Nie lubię Rosji (jej polityki) ALE .....

Obrazek użytkownika cccp.ue
Świat

w sprawie Wschodniej Ukrainy to prawdą jest, że nie była częścią historycznej Ukrainy,  a Rosyjska Socjalistyczna Republika Sowiecka (jedna z republik  ZSRS) podarowała te ziemie Ukraińskiej Socjalistycznej Republice Sowieckiej po II Wojnie Światowej - jako prezent - w 300-setną rocznicę Aktu Perejesławskiego, kiedy to Chmielnicki oddał Ukrainę Zadnieprzańską  w poddaństwo carskiej Rosji.

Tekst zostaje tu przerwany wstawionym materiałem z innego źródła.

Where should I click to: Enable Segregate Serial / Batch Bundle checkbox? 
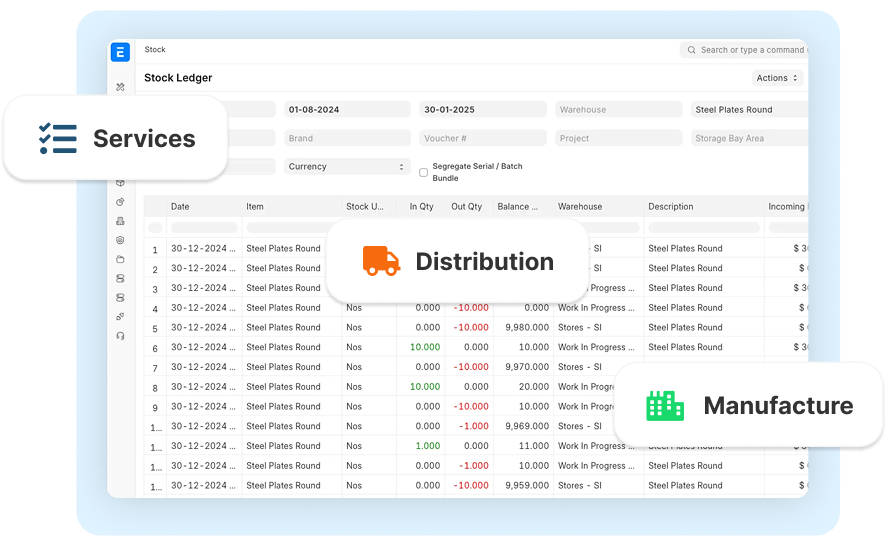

Oczywiście, że przed przekazaniem USRS ziem na wschód od Donu - nikt się nie pytał tamtejszych mieszkańców, czy chcą być odłączeni od RSRS i włączeni do USRS.

Tak więc teraz powinno się przeprowadzić Referendum.

Niepomyślny jego wynik na pewno zmartwiłby władze w Kijowie, bo Ukraina Zachodnia nie posiada surowców naturalnych, które znajdują się na UW, u podnóża Kaukazu.

Jeśli jednak banderowcy  -  lub starsi w wierze tymoszenkowcy - uprą się przy tym by Donbas i Krym należały do Kijowa, to wojna pewna i krew się poleje.

Albo pogodzą się z oderwaniem ziem, które nie należały do Ukrainy i są zamieszkałe przeważnie przez Rosjan, albo narażą na przelew krwi i na przegraną.

Jest jeszcze sprawa Tatarów, których nikt o nic się nie pyta.